15 Şubat 2018 Perşembe

TÜRK SİNEMA TARİHİ - 3

Türk Sinema Tarihi - 3
Yeni Çağrı Gazetesi / 15.02. 2018
Araştırma; Mustafa Çatıkkaş


TÜRK SİNEMA TARİHİ
'SİNEMA BİR ÜLKENİN SİYASİ TARİHİDİR ve İZLEDİKLERİN ASLA SADECE BİR FİLM DEĞİLDİR'

Türk Sinema tarihi bir derya, deniz. Elbette bu kadar kısa bir yazı içerisine sığdırılamaz. Set işçisinden, oyuncusuna, figüranına, yapımcısına, filmleri halkla buluşturan sinema sahiplerine  kadar hepsine ne kadar teşekkür etsek azdır. Onların ciddi emekleri, özverili katkıları sayesinde bu filmleri gördük. İyi ki varlar, iyi ki sinema var.
Bu yazı akademik bir araştırma yazısı değildir.  Zaman zaman hatalar yapılmış, önemli kimlikler ve olaylar atlanmış olabilir.
Hatamız olduysa affola.
Mustafa Çatıkkaş



1967 - 1974  ARASI  YİNE DARBE VE YEŞİLÇAM'IN YÜKSELİŞ YILARI
 12 Mart 1971'de Genelkurmay Başkanı Memduh Tağmaç, Hava Kuvvetleri Komutanı Muhsin Batur, Kara Kuvvetleri Komutanı Faruk Gürler ve Deniz Kuvvetleri Komutanı Oramiral Celal Eyiceoğlu'nun imzasını taşıyan bir muhtıra verildi.
Süleyman Demirel başbakanlıktan istifa ettirildi. Cumhurbaşkanı
Cevdet Sunay ve CHP lideri İsmet İnönü muhtırayı destekledi. DİSK bile muhtırayı coşkuyla karşıladı. CHP Genel Sekreteri Bülent Ecevit ise, İnönü'nün tavrını tepkiyle karşıladı.
İnönü'nün ara rejim hükümetine üye vermesini sindiremeyen Ecevit, Genel Sekreterlik görevinden ayrıldı.
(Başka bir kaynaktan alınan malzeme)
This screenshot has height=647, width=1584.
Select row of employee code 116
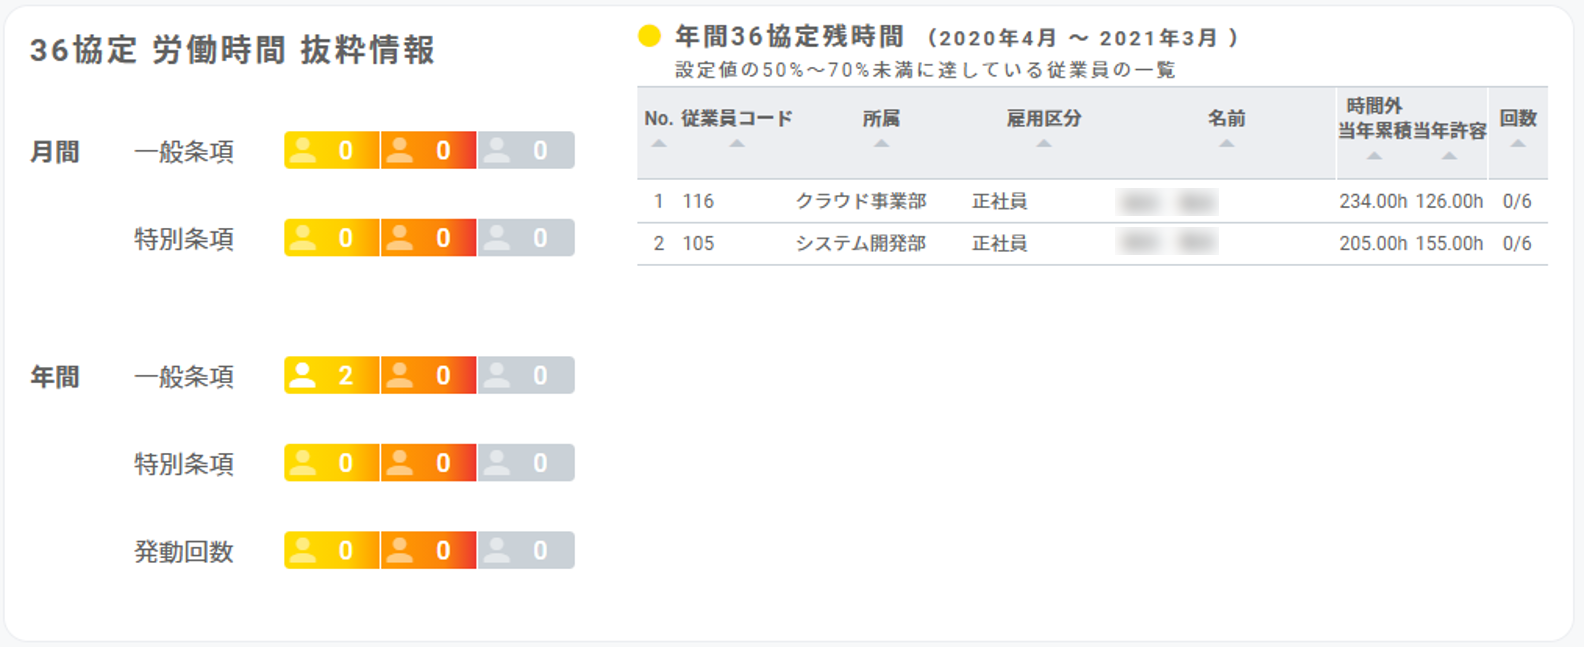click(1092, 201)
Demirel Hükümeti düşünce, Nihat Erim hükümet kurmakla görevlendirildi. Erim Başbakan oldu. Ardından radikal solu hedef alan "Balyoz Harekatı" başlatıldı. Yüzlerce solcu, İstanbul'daki MİT'e ait Ziverbey Köşkü'nde sorgulandı.Büyük çapta tutuklamalar gerçekleşti.Bu arada Tümgeneral Celil Gürkan başta olmak üzere 9 Mart'çı 5 general ve 9 albay ordudan çıkarıldı.
Deniz Gezmiş'in Türkiye Halk Kurtuluş Ordusu ve Mahir Çayan'ın Türkiye Halk Kurtuluş Partisi-Cephesi isimli örgütler dağıtıldı.
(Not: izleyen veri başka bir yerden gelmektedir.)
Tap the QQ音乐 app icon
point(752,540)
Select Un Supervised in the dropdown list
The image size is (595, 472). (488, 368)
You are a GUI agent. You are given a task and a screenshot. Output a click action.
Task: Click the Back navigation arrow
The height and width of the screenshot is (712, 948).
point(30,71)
Bu örgütler banka soyma, adam kaçırma ve çeşitli bombalama olaylarına karışmışlardı. 1969'da Filistin kamplarında eğitim alan Deniz Gezmiş yakalanırken, THKP-C lideri Mahir Çayan ve 9 arkadaşı Ünye'deki NATO üssünden kaçırdıkları İngiliz rehinelerle birlikte Niksar'ın Kızıldere Köyü'nde askerle girdikleri çatışmada öldürüldü.
THKO'dan Sinan Cemgil ve arkadaşları da Nurhak dağlarındaki çatışmalarda öldüler.
Türk Devrim tarihinin efsane ismi Deniz Gezmiş ve arkadaşları 6 Mayıs 1972 yılında asıldı.
Bu olay hiçbir zaman halkın gönlünde kabul görmedi. Deniz Gezmiş adına daha sonraki yıllarda sayısız kitap yazıldı, filmler çevrildi.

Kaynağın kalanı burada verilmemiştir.